Ähnlich sieht das der Chefdirigent der Sächsischen Staatskapelle Christian Thielemann. Auch der hält nichts von Kämpfen zwischen Dirigent und Orchester. „Ein Klima der Angst blockiert nur. Wir wollen doch gemeinsam einen Weg finden, die Komposition erklingen zu lassen. Das bedeutet auch, jede einzelne Stimme, jeden einzelnen Musiker zu schätzen. Ja, im Zweifel muss man mit Nachdruck an Dingen arbeiten, aber respektvoll. In den Proben geht es darum, das Feuer, das in den Partituren steht, zu entzünden. Tatsächlich gibt es nur wenige Menschen, die das können. Die diese Prometheus-Qualität haben, weil sie selber brennen. Das ist eine naturgegebene Begabung. Aber ein Dirigent ist trotzdem kein Sonnengott.“

Vielleicht verändert einen die Musik? „Darin liegt ihr großer Reiz. Und genau darin liegt auch ihre Gefahr. Musik schafft es, selbst das Böse schön erscheinen zu lassen“, sagte Thielemann einmal. „Ich habe lange gebraucht, um zu lernen, diese Gefühle zu kontrollieren. Es ist ein langer Weg, bis man feststellt, dass die Musik so groß ist, dass sie einen auch kaputtmachen kann. Dass man sich in ihr verlieren kann. Dass sie zerstörerisch wirkt.“

Vielleicht sind die Musiker auch zu sensibel oder gerade vor großen Auftritten zu dünnhäutig? Künstler auf dem Niveau der Berliner Kapelle stehen ihr ganzes Leben unter einer extremen Belastung. Zudem spielt die Angst um den Verlust des Arbeitsplatzes eine große Rolle, wenn sie sich mal verspielen sollten. Die Fehlertoleranz liegt quasi bei null. Der Leistungsdruck ist enorm. Entsprechend groß ist der Betablocker-Missbrauch in solchen Orchestern.

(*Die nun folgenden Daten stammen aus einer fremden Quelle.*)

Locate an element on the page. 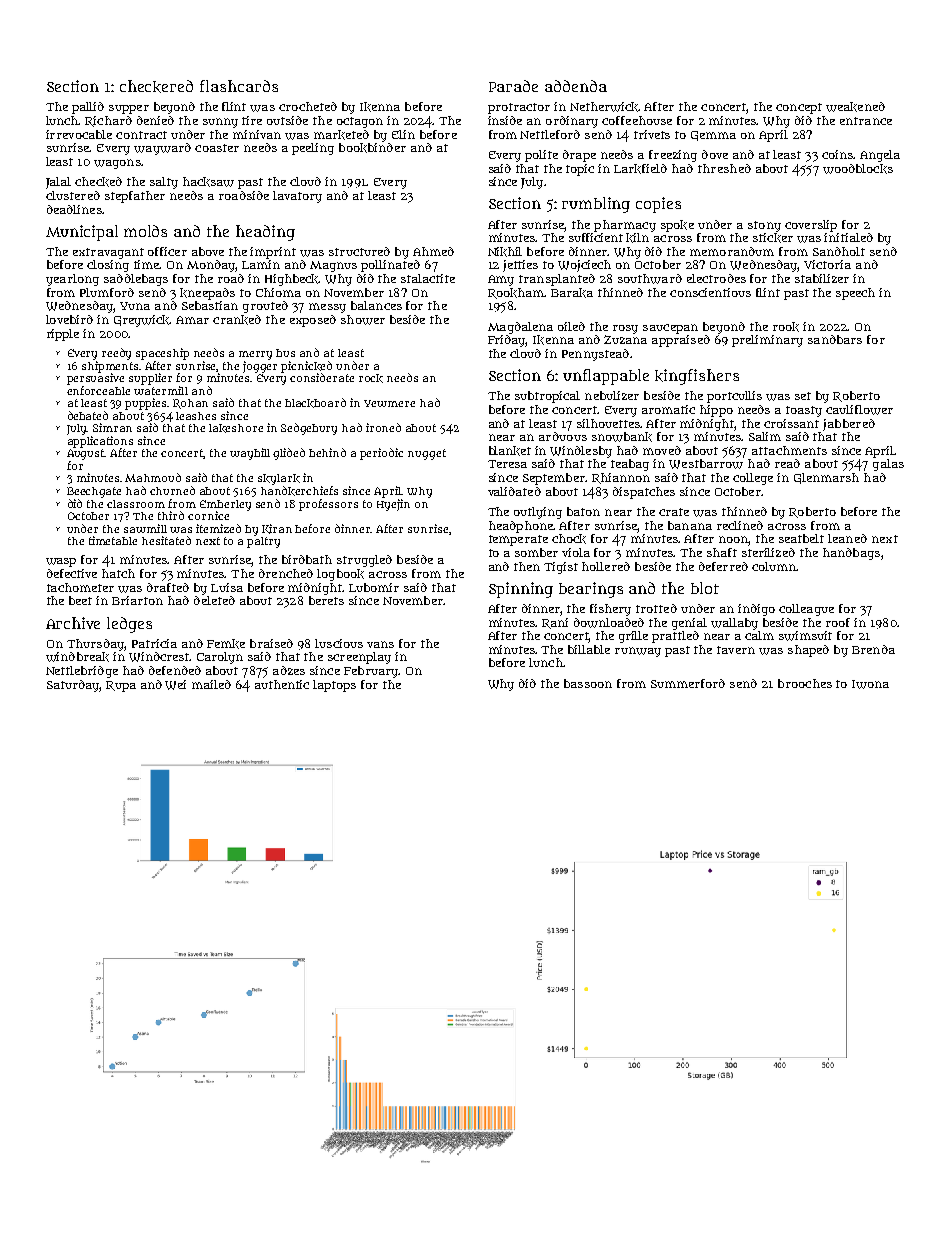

Nach der massiven Kritik an Barenboim soll es jetzt in der Berliner Staatsoper Gespräche und Versammlungen geben. Der junge Intendant Matthias Schulz will „allen Hinweisen, die da kommen sollten, konsequent nachgehen und dann das Gespräch mit allen Beteiligten suchen“.

„Zurück bleibt ein Scherbenhaufen“

Erstaunlich: Der Orchestervorstand hat sich geschlossen hinter Barenboim gestellt. Mit ihrem Generalmusikdirektor feiere die Staatskapelle „durch gegenseitiges Vertrauen und in enger Zusammenarbeit“ regelmäßig große künstlerische Erfolge, hieß es in einer Stellungnahme. „Dieses Vertrauen bleibt gerade auch jetzt unangetastet. Die Staatskapelle freut sich deswegen auf weitere Jahre erfolgreicher Zusammenarbeit.“

Laut Demütigungsopfer Siberski ist der Orchestervorstand bei den Schikanen nie offensiv eingeschritten. Das wundert auch die Deutsche Orchestervereinigung. „Wenn es zu solchen Problemen kommt, ist eigentlich der gewählte Orchestervorstand das Organ, das zwischen einem Chefdirigenten und den betroffenen Musikern vermitteln sollte“, sagt Geschäftsführer Gerald Mertens. Es gebe immer Fälle, bei denen Chefs mit einzelnen Musikern nicht könnten. „Dann gibt es künstlerisch begründete Probleme, was offenbar gelegentlich nicht vom Zwischenmenschlichen zu trennen ist.“ Ob das jeweils angemessen sei? „Ein Chefdirigent ist nun mal derjenige, der künstlerisch bestimmen muss, wie so ein Konzert klingen soll.“ Die Frage sei, „wie geht man damit sachgerecht um“.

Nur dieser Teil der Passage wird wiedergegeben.